- EXERCISE PROMPT -
Once you reach the line that holds "Image resolution: width=753" in the listing below, output it and every line after it through the line that holds "Task: Click the recipient name LUU TIEN MANH", word for word.

- THE RECORDS -
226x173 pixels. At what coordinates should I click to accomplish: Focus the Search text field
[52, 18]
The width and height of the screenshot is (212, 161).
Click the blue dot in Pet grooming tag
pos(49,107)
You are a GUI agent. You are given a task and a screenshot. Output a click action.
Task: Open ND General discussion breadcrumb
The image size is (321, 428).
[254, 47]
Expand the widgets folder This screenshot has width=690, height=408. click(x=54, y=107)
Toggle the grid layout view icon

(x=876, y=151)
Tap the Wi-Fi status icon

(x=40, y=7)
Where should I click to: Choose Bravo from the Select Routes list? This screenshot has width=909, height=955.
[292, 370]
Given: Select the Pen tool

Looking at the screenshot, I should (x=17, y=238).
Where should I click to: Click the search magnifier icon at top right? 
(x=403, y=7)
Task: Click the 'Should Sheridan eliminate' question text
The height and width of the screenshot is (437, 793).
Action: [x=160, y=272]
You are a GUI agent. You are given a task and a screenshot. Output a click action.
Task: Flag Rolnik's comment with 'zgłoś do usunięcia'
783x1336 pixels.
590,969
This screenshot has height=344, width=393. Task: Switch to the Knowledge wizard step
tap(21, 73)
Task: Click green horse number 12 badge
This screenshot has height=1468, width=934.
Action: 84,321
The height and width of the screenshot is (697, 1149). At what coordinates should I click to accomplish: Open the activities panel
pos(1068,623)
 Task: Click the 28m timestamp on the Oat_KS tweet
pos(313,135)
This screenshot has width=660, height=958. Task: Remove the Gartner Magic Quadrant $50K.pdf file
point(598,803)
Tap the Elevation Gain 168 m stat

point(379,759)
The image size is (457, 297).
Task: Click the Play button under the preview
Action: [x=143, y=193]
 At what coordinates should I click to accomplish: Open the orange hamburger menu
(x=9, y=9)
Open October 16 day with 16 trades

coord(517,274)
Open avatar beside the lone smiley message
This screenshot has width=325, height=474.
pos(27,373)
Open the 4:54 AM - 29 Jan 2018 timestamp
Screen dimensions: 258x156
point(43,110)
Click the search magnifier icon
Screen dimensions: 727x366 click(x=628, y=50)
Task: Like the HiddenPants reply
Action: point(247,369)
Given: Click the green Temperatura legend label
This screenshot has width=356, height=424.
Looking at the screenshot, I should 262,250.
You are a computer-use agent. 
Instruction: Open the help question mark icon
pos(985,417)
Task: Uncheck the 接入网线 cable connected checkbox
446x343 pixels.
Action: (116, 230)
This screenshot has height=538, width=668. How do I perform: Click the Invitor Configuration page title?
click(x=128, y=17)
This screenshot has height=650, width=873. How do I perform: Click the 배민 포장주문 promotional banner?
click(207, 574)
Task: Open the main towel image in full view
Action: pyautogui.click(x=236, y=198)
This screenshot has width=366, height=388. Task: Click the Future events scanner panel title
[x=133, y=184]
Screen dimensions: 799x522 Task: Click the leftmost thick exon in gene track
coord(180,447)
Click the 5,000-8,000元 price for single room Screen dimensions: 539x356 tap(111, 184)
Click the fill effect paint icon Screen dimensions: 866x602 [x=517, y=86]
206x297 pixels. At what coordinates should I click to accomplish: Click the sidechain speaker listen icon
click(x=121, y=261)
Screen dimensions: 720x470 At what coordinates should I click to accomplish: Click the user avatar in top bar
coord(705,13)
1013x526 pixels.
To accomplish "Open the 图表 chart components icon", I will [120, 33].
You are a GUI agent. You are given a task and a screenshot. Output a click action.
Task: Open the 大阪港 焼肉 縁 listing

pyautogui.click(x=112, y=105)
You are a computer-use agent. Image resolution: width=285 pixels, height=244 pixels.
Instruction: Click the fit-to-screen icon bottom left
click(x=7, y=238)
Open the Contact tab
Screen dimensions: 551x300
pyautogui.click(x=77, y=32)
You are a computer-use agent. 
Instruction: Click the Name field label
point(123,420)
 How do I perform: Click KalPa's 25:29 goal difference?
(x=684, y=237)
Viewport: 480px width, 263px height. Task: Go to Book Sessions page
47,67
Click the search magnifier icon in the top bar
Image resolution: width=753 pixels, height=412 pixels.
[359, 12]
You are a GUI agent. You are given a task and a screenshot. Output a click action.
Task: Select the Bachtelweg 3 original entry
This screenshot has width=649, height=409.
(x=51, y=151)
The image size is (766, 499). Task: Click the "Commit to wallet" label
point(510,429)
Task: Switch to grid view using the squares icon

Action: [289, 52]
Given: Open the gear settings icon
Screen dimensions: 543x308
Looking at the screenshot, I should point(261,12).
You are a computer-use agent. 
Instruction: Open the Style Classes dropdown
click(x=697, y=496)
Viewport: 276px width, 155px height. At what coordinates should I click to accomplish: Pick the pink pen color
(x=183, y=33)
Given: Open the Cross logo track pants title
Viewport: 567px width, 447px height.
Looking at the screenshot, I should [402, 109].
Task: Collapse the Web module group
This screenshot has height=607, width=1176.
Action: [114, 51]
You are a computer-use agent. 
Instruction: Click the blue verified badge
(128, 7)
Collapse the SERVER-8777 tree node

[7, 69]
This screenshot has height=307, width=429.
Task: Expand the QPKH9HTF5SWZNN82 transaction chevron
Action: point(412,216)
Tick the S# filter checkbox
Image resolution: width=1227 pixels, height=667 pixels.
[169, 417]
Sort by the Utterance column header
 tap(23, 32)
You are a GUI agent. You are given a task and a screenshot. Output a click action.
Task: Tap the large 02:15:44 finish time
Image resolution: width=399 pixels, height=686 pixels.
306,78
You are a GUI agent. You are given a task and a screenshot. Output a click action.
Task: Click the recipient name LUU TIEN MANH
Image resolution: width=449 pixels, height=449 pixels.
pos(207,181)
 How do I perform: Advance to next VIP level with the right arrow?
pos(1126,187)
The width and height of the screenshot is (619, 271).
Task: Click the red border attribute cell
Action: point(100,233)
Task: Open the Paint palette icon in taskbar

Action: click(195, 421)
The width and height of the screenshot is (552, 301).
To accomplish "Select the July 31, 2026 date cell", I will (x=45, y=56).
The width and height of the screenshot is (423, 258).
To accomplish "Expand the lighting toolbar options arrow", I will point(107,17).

- SOLUTION FOR THIS PROBLEM -
Image resolution: width=753 pixels, height=412 pixels.
[359, 12]
You are a GUI agent. You are given a task and a screenshot. Output a click action.
Task: Select the Bachtelweg 3 original entry
This screenshot has width=649, height=409.
(x=51, y=151)
The image size is (766, 499). Task: Click the "Commit to wallet" label
point(510,429)
Task: Switch to grid view using the squares icon

Action: [289, 52]
Given: Open the gear settings icon
Screen dimensions: 543x308
Looking at the screenshot, I should point(261,12).
You are a computer-use agent. 
Instruction: Open the Style Classes dropdown
click(x=697, y=496)
Viewport: 276px width, 155px height. At what coordinates should I click to accomplish: Pick the pink pen color
(x=183, y=33)
Given: Open the Cross logo track pants title
Viewport: 567px width, 447px height.
Looking at the screenshot, I should [402, 109].
Task: Collapse the Web module group
This screenshot has height=607, width=1176.
Action: [114, 51]
You are a computer-use agent. 
Instruction: Click the blue verified badge
(128, 7)
Collapse the SERVER-8777 tree node

[7, 69]
This screenshot has height=307, width=429.
Task: Expand the QPKH9HTF5SWZNN82 transaction chevron
Action: point(412,216)
Tick the S# filter checkbox
Image resolution: width=1227 pixels, height=667 pixels.
[169, 417]
Sort by the Utterance column header
 tap(23, 32)
You are a GUI agent. You are given a task and a screenshot. Output a click action.
Task: Tap the large 02:15:44 finish time
Image resolution: width=399 pixels, height=686 pixels.
306,78
You are a GUI agent. You are given a task and a screenshot. Output a click action.
Task: Click the recipient name LUU TIEN MANH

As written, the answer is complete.